• [What you need to do]:
Print the full listing below exactly, keeping every character as it stands.

• [Data for the task]:
==================================================

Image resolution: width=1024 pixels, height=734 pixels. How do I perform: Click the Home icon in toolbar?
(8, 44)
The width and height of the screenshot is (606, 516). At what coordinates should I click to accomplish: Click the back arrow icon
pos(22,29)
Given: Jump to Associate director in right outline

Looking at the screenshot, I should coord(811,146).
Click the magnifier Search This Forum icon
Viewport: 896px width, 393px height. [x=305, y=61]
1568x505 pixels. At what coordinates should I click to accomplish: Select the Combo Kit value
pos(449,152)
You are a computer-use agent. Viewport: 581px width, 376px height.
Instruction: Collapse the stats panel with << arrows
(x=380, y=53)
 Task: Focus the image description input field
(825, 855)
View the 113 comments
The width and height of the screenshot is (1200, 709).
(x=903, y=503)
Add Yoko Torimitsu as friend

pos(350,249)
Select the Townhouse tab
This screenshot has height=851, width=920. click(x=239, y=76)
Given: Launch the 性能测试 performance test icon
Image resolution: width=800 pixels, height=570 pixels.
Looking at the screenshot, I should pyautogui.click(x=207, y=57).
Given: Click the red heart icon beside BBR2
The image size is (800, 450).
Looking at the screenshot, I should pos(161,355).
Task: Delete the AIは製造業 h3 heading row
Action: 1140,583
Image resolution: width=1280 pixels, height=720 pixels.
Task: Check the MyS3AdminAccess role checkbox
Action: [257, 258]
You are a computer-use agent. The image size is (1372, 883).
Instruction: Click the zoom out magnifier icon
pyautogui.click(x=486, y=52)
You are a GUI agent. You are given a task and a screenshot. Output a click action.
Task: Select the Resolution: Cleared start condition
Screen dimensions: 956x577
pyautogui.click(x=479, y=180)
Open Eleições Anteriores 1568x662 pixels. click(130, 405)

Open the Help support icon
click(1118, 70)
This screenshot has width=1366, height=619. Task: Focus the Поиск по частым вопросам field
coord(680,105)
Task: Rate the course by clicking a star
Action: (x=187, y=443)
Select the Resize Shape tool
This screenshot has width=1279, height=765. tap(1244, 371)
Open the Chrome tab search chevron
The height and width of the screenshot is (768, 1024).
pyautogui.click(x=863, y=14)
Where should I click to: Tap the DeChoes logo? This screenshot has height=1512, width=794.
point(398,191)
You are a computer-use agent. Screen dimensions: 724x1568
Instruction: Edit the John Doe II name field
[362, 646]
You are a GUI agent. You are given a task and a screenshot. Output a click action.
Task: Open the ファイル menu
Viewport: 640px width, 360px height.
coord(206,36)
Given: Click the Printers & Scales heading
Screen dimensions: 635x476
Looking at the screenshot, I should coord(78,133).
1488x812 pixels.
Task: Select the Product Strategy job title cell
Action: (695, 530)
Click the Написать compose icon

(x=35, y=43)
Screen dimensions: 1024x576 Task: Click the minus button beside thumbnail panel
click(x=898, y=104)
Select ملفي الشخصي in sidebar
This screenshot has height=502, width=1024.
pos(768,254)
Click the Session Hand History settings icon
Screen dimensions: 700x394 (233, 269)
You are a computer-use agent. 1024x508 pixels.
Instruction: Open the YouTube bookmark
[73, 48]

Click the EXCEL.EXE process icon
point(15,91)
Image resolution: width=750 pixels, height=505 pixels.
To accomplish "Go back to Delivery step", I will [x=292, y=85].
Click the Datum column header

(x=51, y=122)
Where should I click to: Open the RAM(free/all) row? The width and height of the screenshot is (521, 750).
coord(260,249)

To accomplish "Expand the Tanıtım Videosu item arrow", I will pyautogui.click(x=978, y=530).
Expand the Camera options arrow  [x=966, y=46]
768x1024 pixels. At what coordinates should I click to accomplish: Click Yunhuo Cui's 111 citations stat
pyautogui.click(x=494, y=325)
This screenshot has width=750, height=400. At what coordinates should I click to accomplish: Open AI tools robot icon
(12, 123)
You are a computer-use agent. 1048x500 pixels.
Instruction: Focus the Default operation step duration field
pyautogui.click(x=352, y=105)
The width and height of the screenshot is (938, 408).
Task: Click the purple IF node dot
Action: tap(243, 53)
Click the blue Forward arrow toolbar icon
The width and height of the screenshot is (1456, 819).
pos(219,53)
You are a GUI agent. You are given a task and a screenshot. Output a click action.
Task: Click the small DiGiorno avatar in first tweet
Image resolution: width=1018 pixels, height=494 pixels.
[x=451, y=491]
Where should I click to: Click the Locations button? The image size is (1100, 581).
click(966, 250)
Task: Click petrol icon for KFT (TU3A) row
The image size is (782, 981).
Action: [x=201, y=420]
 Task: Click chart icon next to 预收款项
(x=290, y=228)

==================================================

• [Solved exercise]:
Image resolution: width=1024 pixels, height=734 pixels. How do I perform: Click the Home icon in toolbar?
(8, 44)
The width and height of the screenshot is (606, 516). At what coordinates should I click to accomplish: Click the back arrow icon
pos(22,29)
Given: Jump to Associate director in right outline

Looking at the screenshot, I should coord(811,146).
Click the magnifier Search This Forum icon
Viewport: 896px width, 393px height. [x=305, y=61]
1568x505 pixels. At what coordinates should I click to accomplish: Select the Combo Kit value
pos(449,152)
You are a computer-use agent. Viewport: 581px width, 376px height.
Instruction: Collapse the stats panel with << arrows
(x=380, y=53)
 Task: Focus the image description input field
(825, 855)
View the 113 comments
The width and height of the screenshot is (1200, 709).
(x=903, y=503)
Add Yoko Torimitsu as friend

pos(350,249)
Select the Townhouse tab
This screenshot has height=851, width=920. click(x=239, y=76)
Given: Launch the 性能测试 performance test icon
Image resolution: width=800 pixels, height=570 pixels.
Looking at the screenshot, I should pyautogui.click(x=207, y=57).
Given: Click the red heart icon beside BBR2
The image size is (800, 450).
Looking at the screenshot, I should pos(161,355).
Task: Delete the AIは製造業 h3 heading row
Action: 1140,583
Image resolution: width=1280 pixels, height=720 pixels.
Task: Check the MyS3AdminAccess role checkbox
Action: [257, 258]
You are a computer-use agent. The image size is (1372, 883).
Instruction: Click the zoom out magnifier icon
pyautogui.click(x=486, y=52)
You are a GUI agent. You are given a task and a screenshot. Output a click action.
Task: Select the Resolution: Cleared start condition
Screen dimensions: 956x577
pyautogui.click(x=479, y=180)
Open Eleições Anteriores 1568x662 pixels. click(130, 405)

Open the Help support icon
click(1118, 70)
This screenshot has width=1366, height=619. Task: Focus the Поиск по частым вопросам field
coord(680,105)
Task: Rate the course by clicking a star
Action: (x=187, y=443)
Select the Resize Shape tool
This screenshot has width=1279, height=765. tap(1244, 371)
Open the Chrome tab search chevron
The height and width of the screenshot is (768, 1024).
pyautogui.click(x=863, y=14)
Where should I click to: Tap the DeChoes logo? This screenshot has height=1512, width=794.
point(398,191)
You are a computer-use agent. Screen dimensions: 724x1568
Instruction: Edit the John Doe II name field
[362, 646]
You are a GUI agent. You are given a task and a screenshot. Output a click action.
Task: Open the ファイル menu
Viewport: 640px width, 360px height.
coord(206,36)
Given: Click the Printers & Scales heading
Screen dimensions: 635x476
Looking at the screenshot, I should coord(78,133).
1488x812 pixels.
Task: Select the Product Strategy job title cell
Action: (695, 530)
Click the Написать compose icon

(x=35, y=43)
Screen dimensions: 1024x576 Task: Click the minus button beside thumbnail panel
click(x=898, y=104)
Select ملفي الشخصي in sidebar
This screenshot has height=502, width=1024.
pos(768,254)
Click the Session Hand History settings icon
Screen dimensions: 700x394 (233, 269)
You are a computer-use agent. 1024x508 pixels.
Instruction: Open the YouTube bookmark
[73, 48]

Click the EXCEL.EXE process icon
point(15,91)
Image resolution: width=750 pixels, height=505 pixels.
To accomplish "Go back to Delivery step", I will [x=292, y=85].
Click the Datum column header

(x=51, y=122)
Where should I click to: Open the RAM(free/all) row? The width and height of the screenshot is (521, 750).
coord(260,249)

To accomplish "Expand the Tanıtım Videosu item arrow", I will pyautogui.click(x=978, y=530).
Expand the Camera options arrow  [x=966, y=46]
768x1024 pixels. At what coordinates should I click to accomplish: Click Yunhuo Cui's 111 citations stat
pyautogui.click(x=494, y=325)
This screenshot has width=750, height=400. At what coordinates should I click to accomplish: Open AI tools robot icon
(12, 123)
You are a computer-use agent. 1048x500 pixels.
Instruction: Focus the Default operation step duration field
pyautogui.click(x=352, y=105)
The width and height of the screenshot is (938, 408).
Task: Click the purple IF node dot
Action: tap(243, 53)
Click the blue Forward arrow toolbar icon
The width and height of the screenshot is (1456, 819).
pos(219,53)
You are a GUI agent. You are given a task and a screenshot. Output a click action.
Task: Click the small DiGiorno avatar in first tweet
Image resolution: width=1018 pixels, height=494 pixels.
[x=451, y=491]
Where should I click to: Click the Locations button? The image size is (1100, 581).
click(966, 250)
Task: Click petrol icon for KFT (TU3A) row
The image size is (782, 981).
Action: [x=201, y=420]
 Task: Click chart icon next to 预收款项
(x=290, y=228)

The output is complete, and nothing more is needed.